== Document text ==

Efficiency Metric: Creates a new feature: \(\text{Performance} / \text{Salary}\).
# Load necessary libraries
library(dplyr) # For data manipulation
library(ggplot2) # For data visualization
library(scales) # For better axis formatting
library(gridExtra) # For arranging multiple plots
library(grid) # For textGrob and gpar
## 1. DATA TRANSFORMATION FUNCTIONS ========================================
# Min-Max Normalization (0-1 range)
normalize_columns <- function(data, cols) {
data %>%
mutate(across(all_of(cols),
~ (. - min(., na.rm = TRUE)) /
(max(., na.rm = TRUE) - min(., na.rm = TRUE)),
.names = "{col}_norm"))
}
# Z-Score Standardization (mean=0, sd=1)
standardize_columns <- function(data, cols) {
data %>%
mutate(across(all_of(cols),
~ (. - mean(., na.rm = TRUE)) / sd(., na.rm = TRUE),
.names = "{col}_z"))
}
## 2. FEATURE ENGINEERING ==================================================
create_features <- function(data) {
data %>%
mutate(
# Performance categories
performance_level = cut(KPI_score,
breaks = c(0, 50, 75, 90, 100),
labels = c("Low", "Medium", "High", "Elite"),
include.lowest = TRUE),
# Salary brackets using quartiles
salary_bracket = case_when(
salary < quantile(salary, 0.25, na.rm = TRUE) ~ "Low",
salary < quantile(salary, 0.75, na.rm = TRUE) ~ "Medium",
TRUE ~ "High"
),
# Efficiency metric (KPI score per $1M salary)
efficiency = ifelse(salary > 0, KPI_score / (salary / 1e6), NA_real_),
# Outlier detection (Z-score > 2.5)
is_outlier = ifelse(abs(scale(KPI_score)[,1]) > 2.5, "Outlier", "Normal")
) %>%
mutate(across(c(performance_level, salary_bracket, is_outlier), as.factor))
}
## 3. DATA PREPARATION =====================================================
set.seed(123)

===

**Exercise requirements**
In the R code, what absolute Z-score of KPI_score makes a row count as an outlier? The lines that follow come from a different source than the code.

== Material provided ==

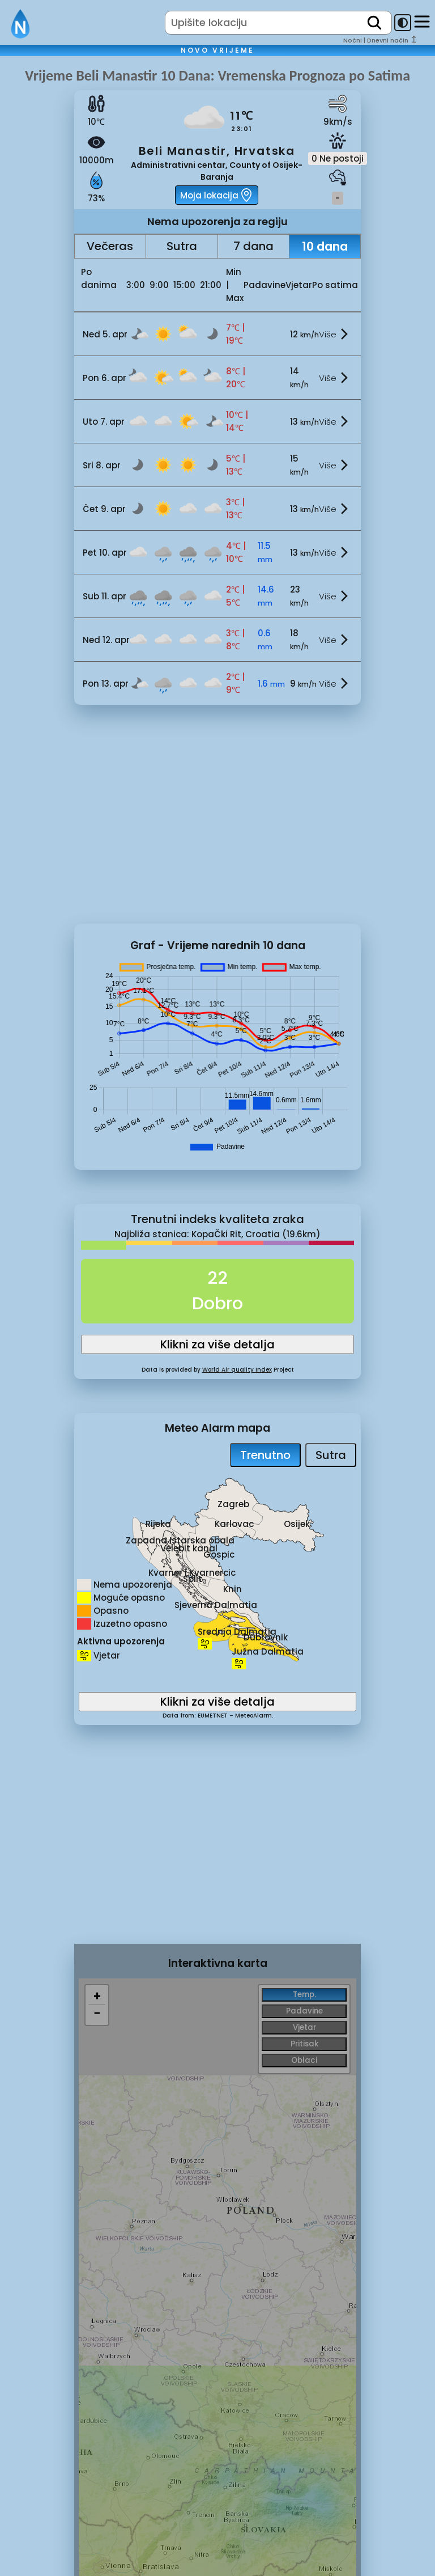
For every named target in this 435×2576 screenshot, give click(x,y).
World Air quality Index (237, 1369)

===

**Final result**
An absolute Z-score greater than 2.5.